How can you design such thing? The basic ideas come from great predecessors and then, nowadays you use computer application that calculates everything and can automatically optimize certain parameters following the given criteria. For example this is from OSLO (commercial, free trial available):

Playing with such software is great way to feel how the lens design really works (even if you only use it for "breaking" existing examples and watching how the performance deteriorates)

Answer 2

By the shape, density, and refractive index of each lens element as well as the physical relationship between each element to the others in the lens. In short, it depends on the lens' design.

Here is a Canon EF 15mm f/2.8 fisheye (left), an EF 14mm f/2.8 L (right), and an EF 14mm f/2.8 L II (bottom) block diagram:

Notice the difference in the shape of the fisheye's front element compared to the similar shape of the two rectilinear lenses? That's what makes the projection of the lens a fisheye shape, rather than a rectilinear shape.

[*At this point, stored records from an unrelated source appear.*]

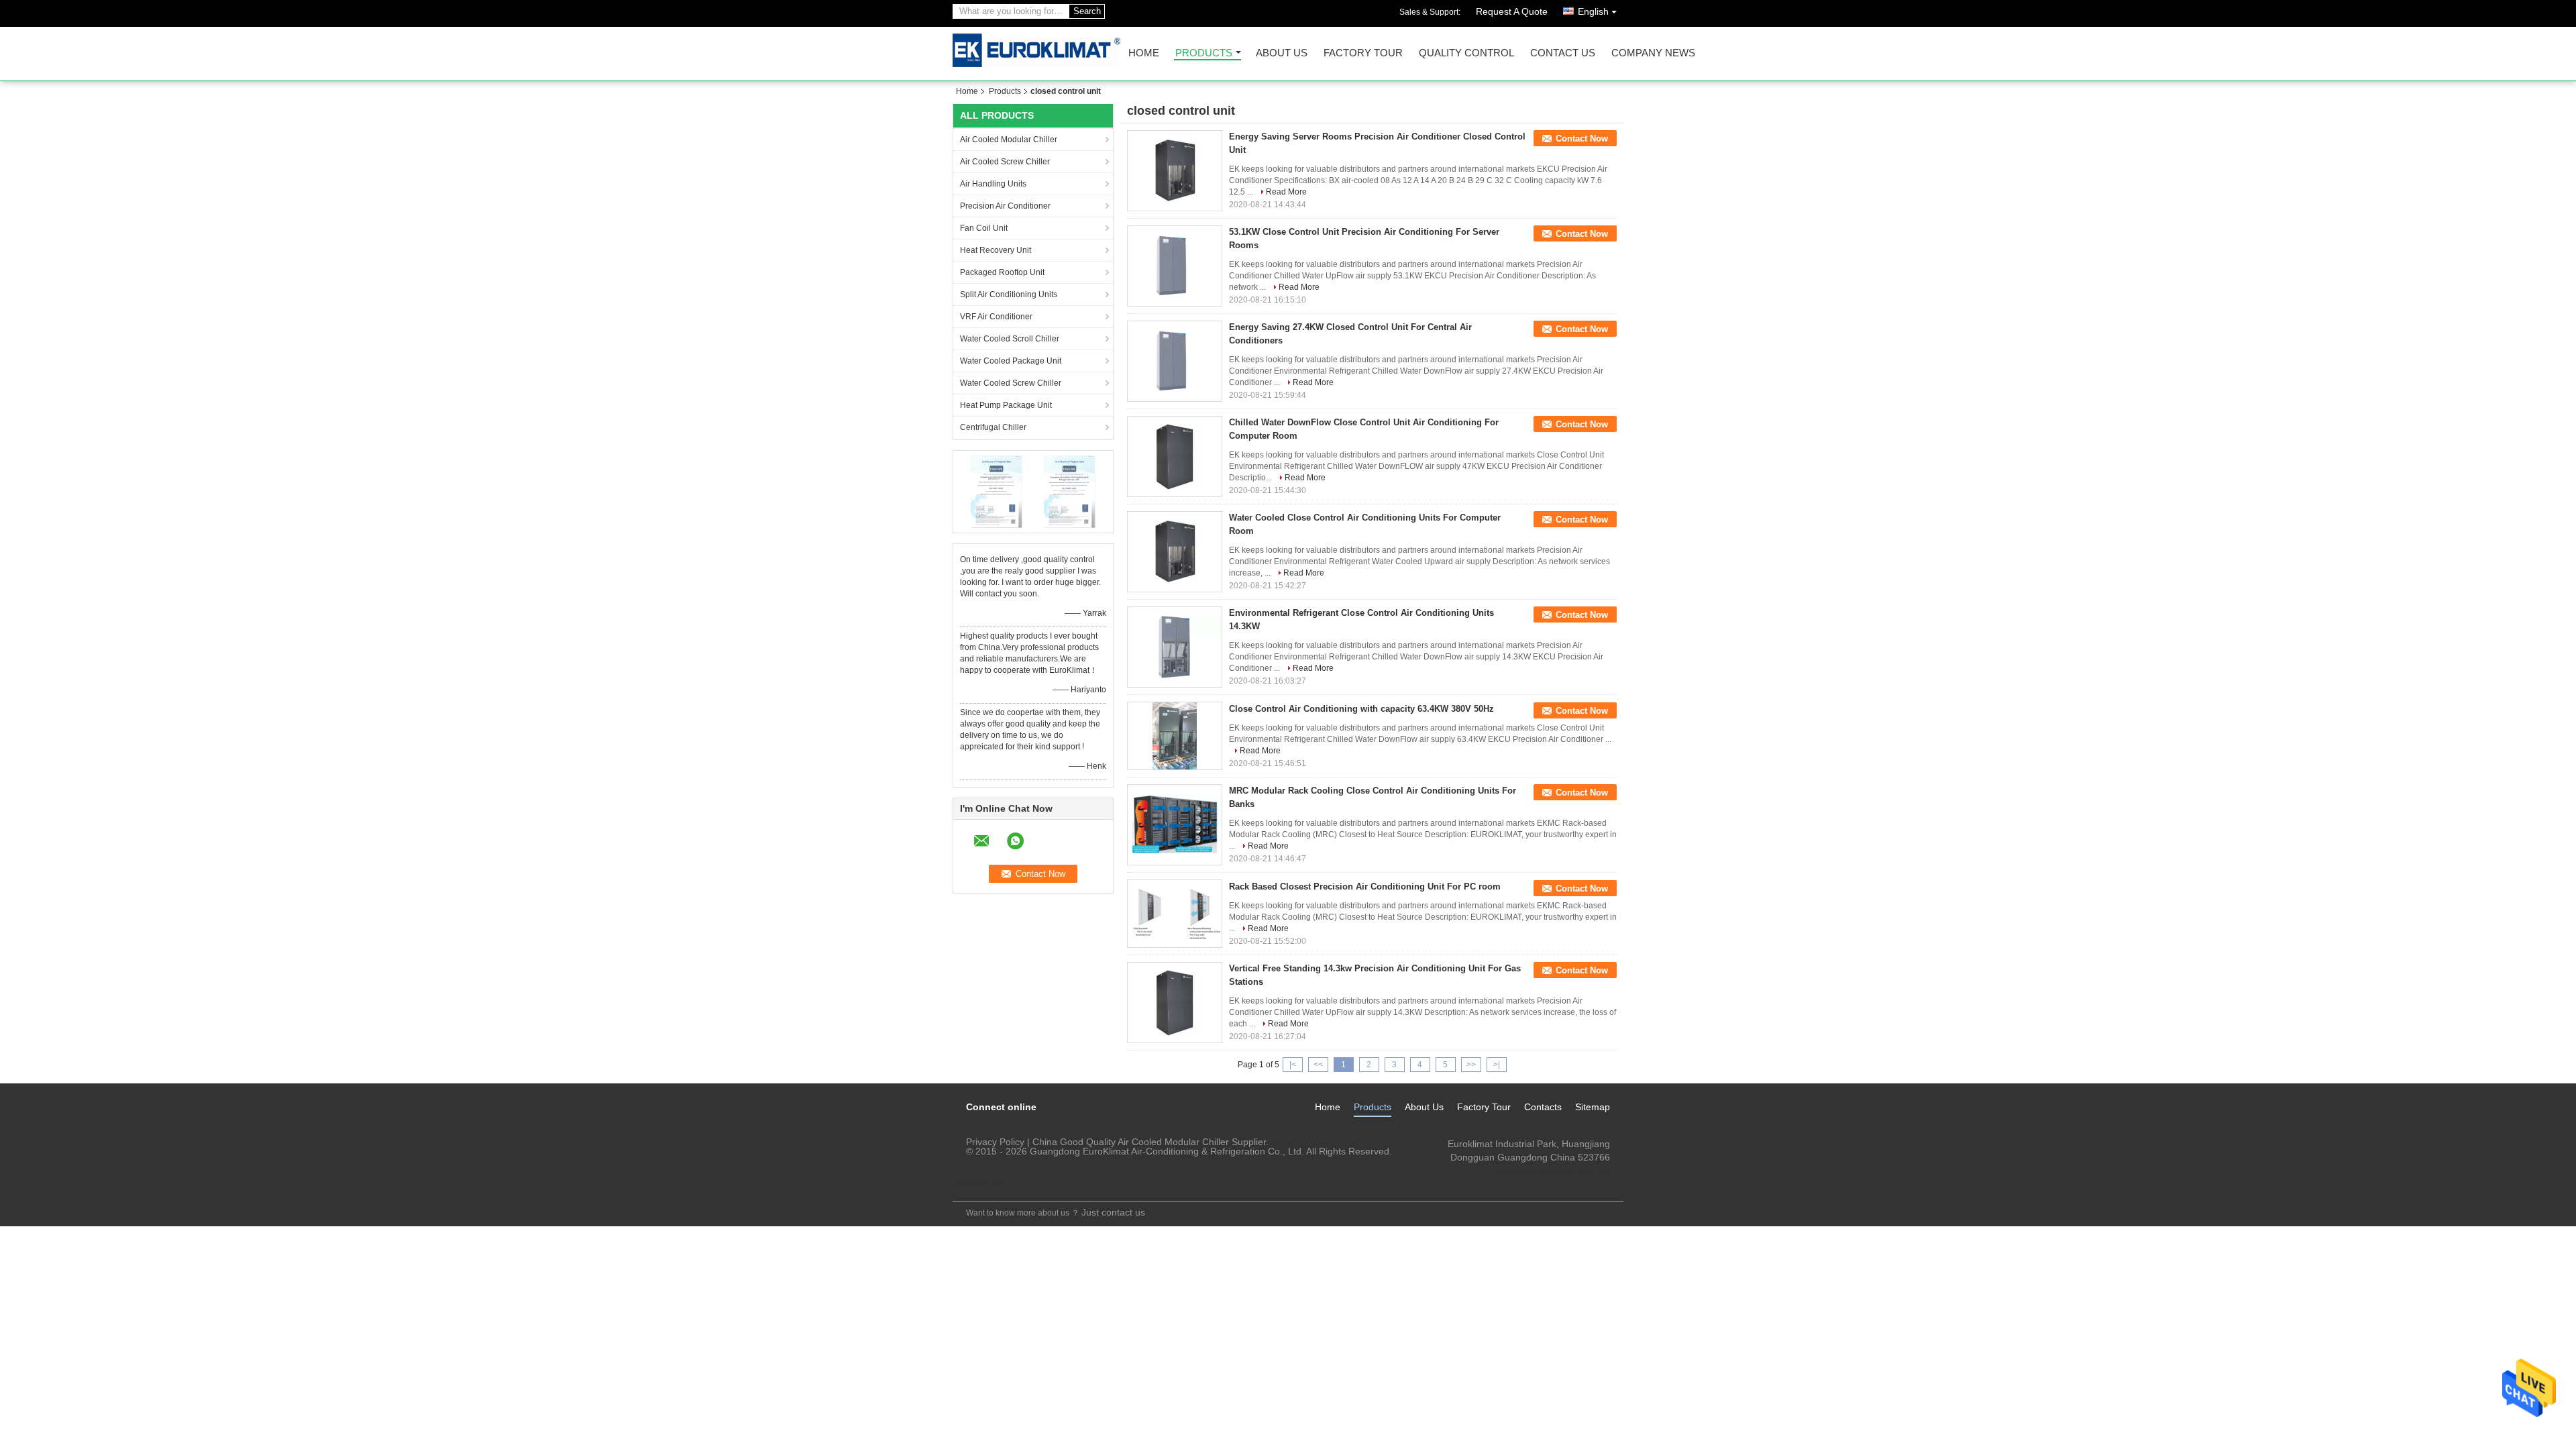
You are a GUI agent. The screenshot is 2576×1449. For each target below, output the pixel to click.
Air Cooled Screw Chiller (1005, 161)
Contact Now (1582, 138)
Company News (1653, 53)
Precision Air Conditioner (1005, 206)
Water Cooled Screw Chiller (1010, 383)
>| (1496, 1064)
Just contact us (1113, 1212)
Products (1203, 53)
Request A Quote (1512, 11)
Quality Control (1466, 53)
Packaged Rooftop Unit (1002, 272)
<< (1318, 1064)
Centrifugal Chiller (993, 427)
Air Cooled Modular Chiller (1008, 139)
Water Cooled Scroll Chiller (1009, 338)
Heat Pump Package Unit (1006, 405)
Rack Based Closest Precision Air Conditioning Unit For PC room (1365, 886)
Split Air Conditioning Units (1008, 294)
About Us (1281, 53)
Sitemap (1592, 1107)
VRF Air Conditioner (996, 316)
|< (1292, 1064)
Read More (1286, 192)
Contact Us (1562, 53)
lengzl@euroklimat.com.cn (1554, 1170)
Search (1087, 11)
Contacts (1543, 1107)
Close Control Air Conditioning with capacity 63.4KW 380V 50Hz (1361, 709)
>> (1471, 1064)
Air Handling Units (993, 184)
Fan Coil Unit (984, 228)
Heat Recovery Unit (995, 250)
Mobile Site (985, 1183)
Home (1143, 53)
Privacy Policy (995, 1141)
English (1593, 11)
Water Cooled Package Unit (1010, 361)
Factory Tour (1363, 53)
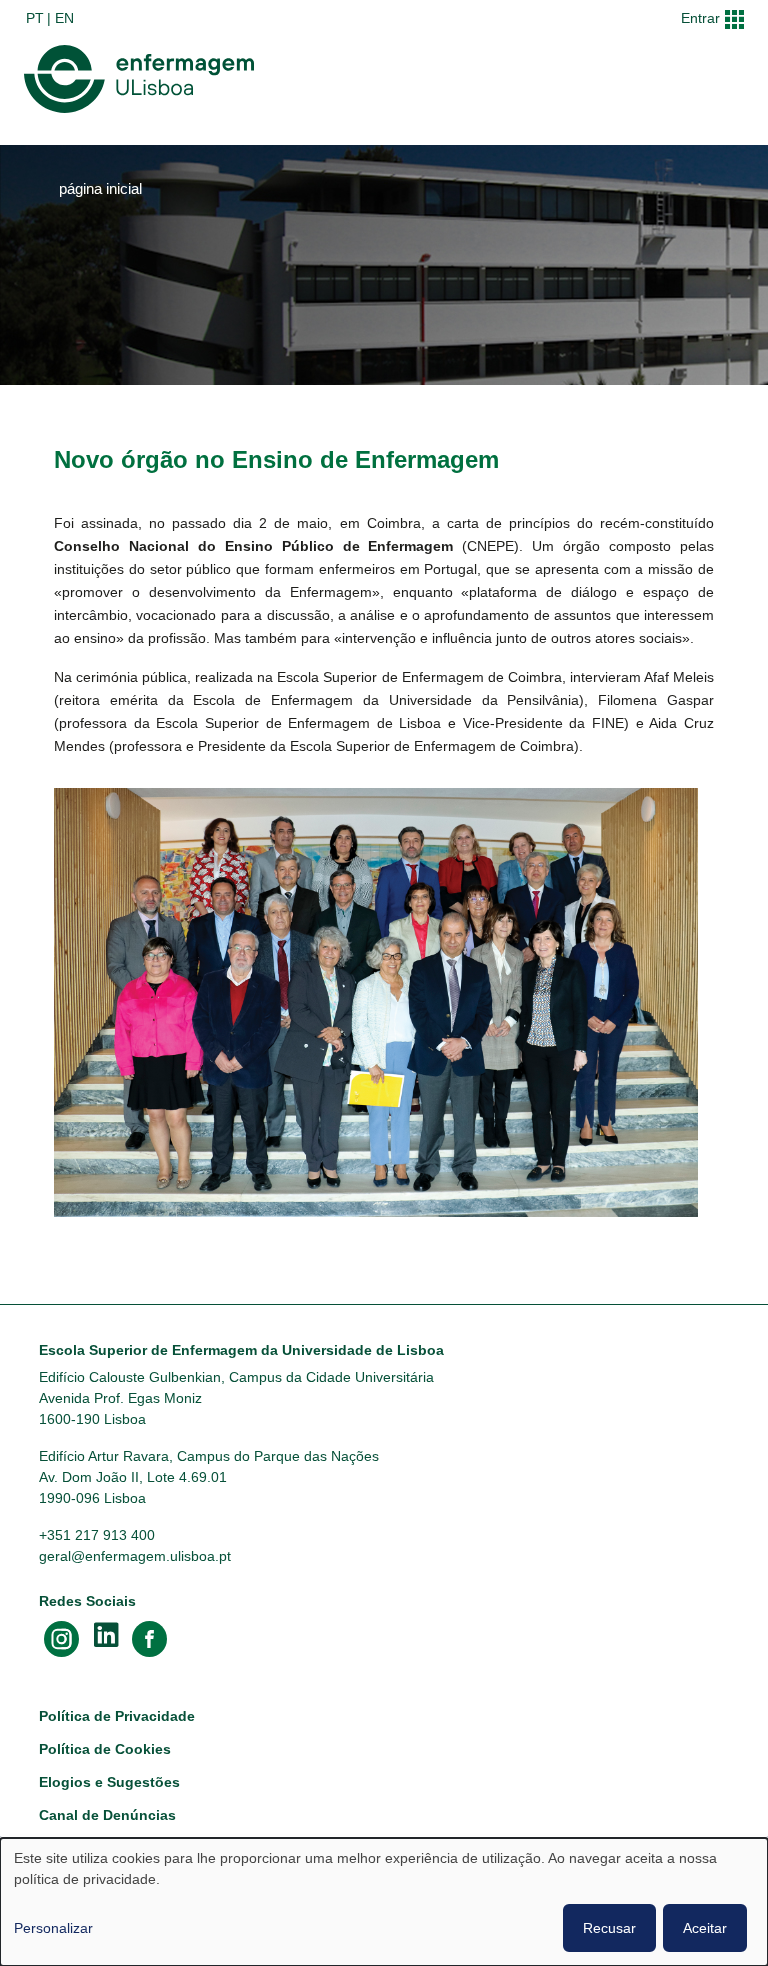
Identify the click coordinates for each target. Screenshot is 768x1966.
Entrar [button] (700, 18)
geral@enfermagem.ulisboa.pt (135, 1556)
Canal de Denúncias (107, 1815)
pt (35, 18)
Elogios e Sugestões (109, 1782)
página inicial (100, 189)
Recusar (609, 1928)
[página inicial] (143, 79)
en (64, 18)
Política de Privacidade (117, 1716)
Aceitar (705, 1928)
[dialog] (384, 1902)
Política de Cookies (105, 1749)
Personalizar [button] (53, 1928)
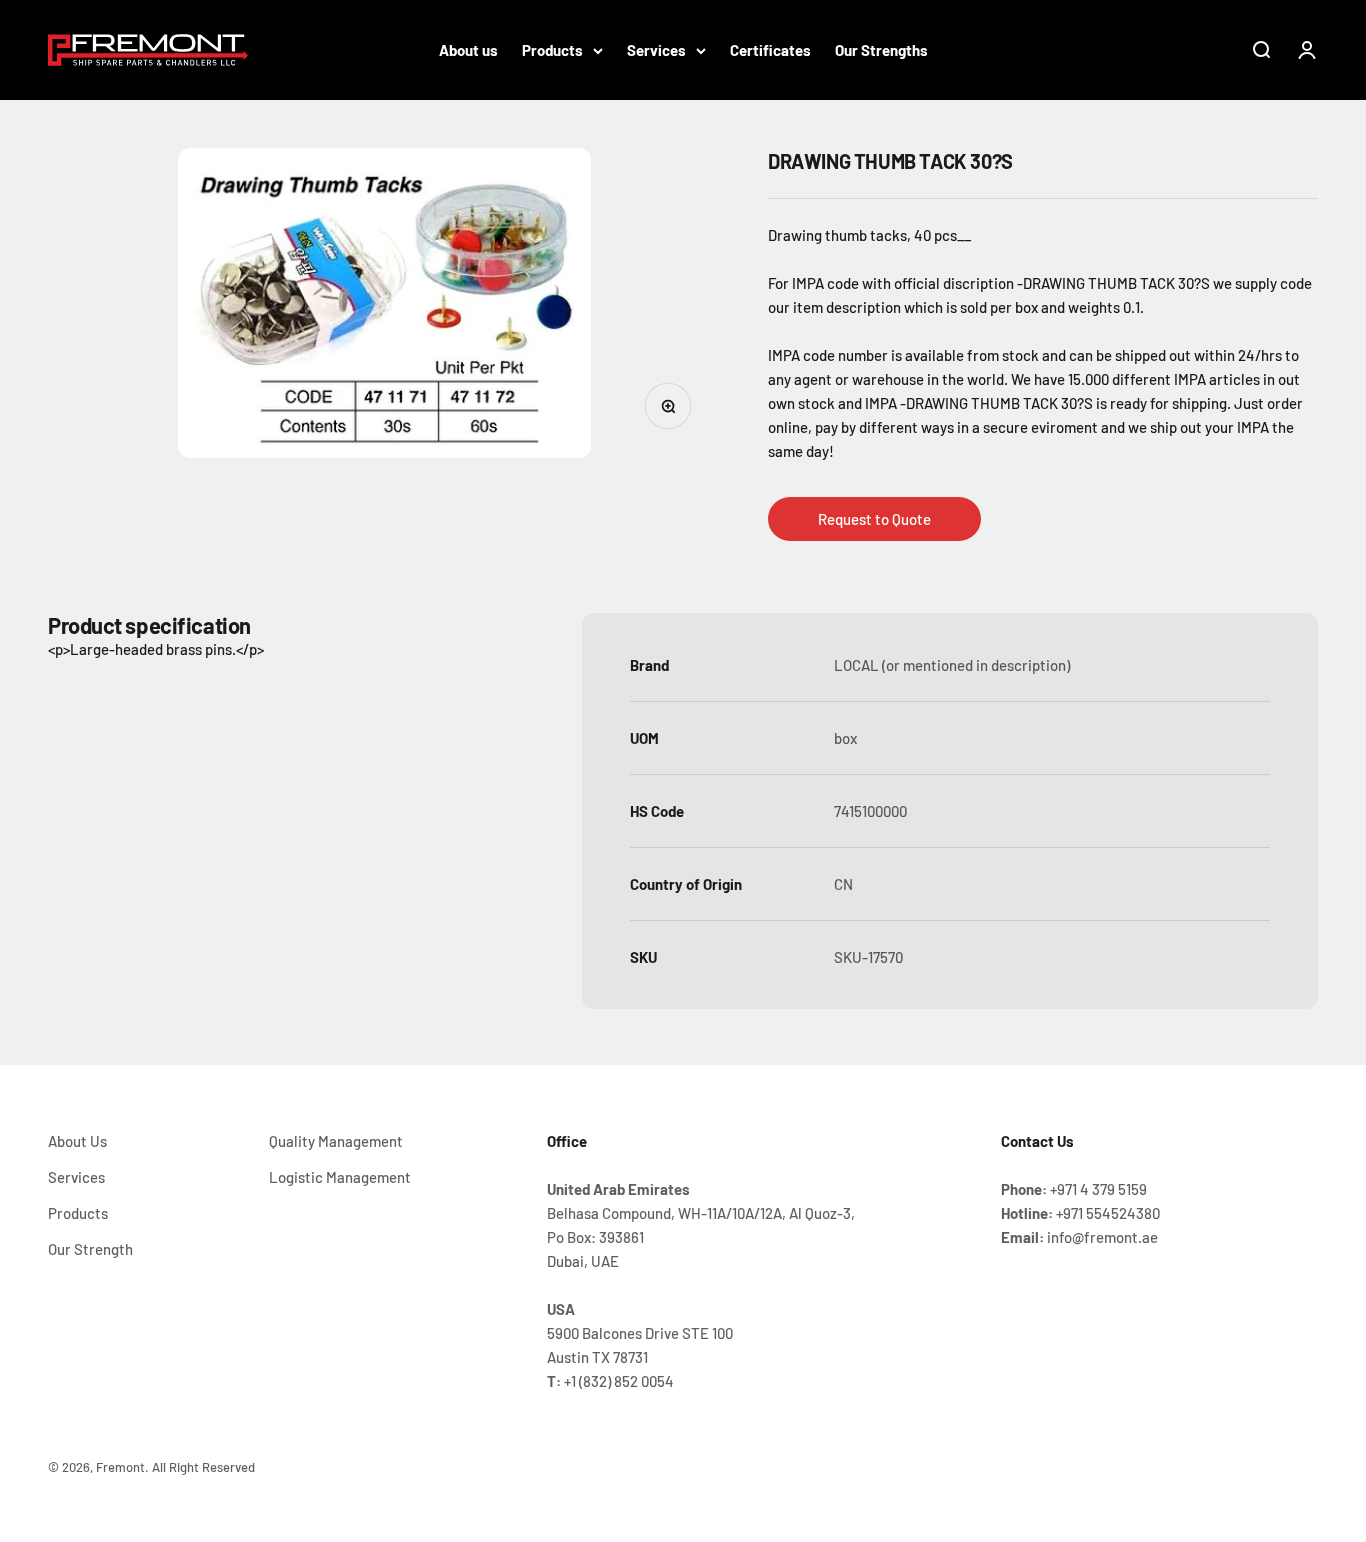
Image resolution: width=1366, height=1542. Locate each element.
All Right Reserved (203, 1467)
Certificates (770, 50)
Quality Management (336, 1141)
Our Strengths (881, 50)
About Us (77, 1141)
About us (468, 50)
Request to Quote (874, 519)
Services (656, 50)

The fisheye lens had a flatter surface on the front side of the front element but a much narrower radius curve on the back side. This results in a lens element that is much thicker on the edges than in the middle and is what allows the projection to be shaped the way that it is. The rectilinear lenses (with the same focal length as the fisheye) have front elements that are more curved on the front, but the curve of the back of the lens has a radius much closer to the radius of the curve of the front of the lens and are only moderately thicker at the edges vs. the center of the lens when compared to the fisheye. Everything behind the first two elements of the fisheye lens, and behind the first four elements of the other two lenses are pretty much either focusing elements or corrective elements that don't have much influence in the shape of the projection of the lens - that has been determined at the front end.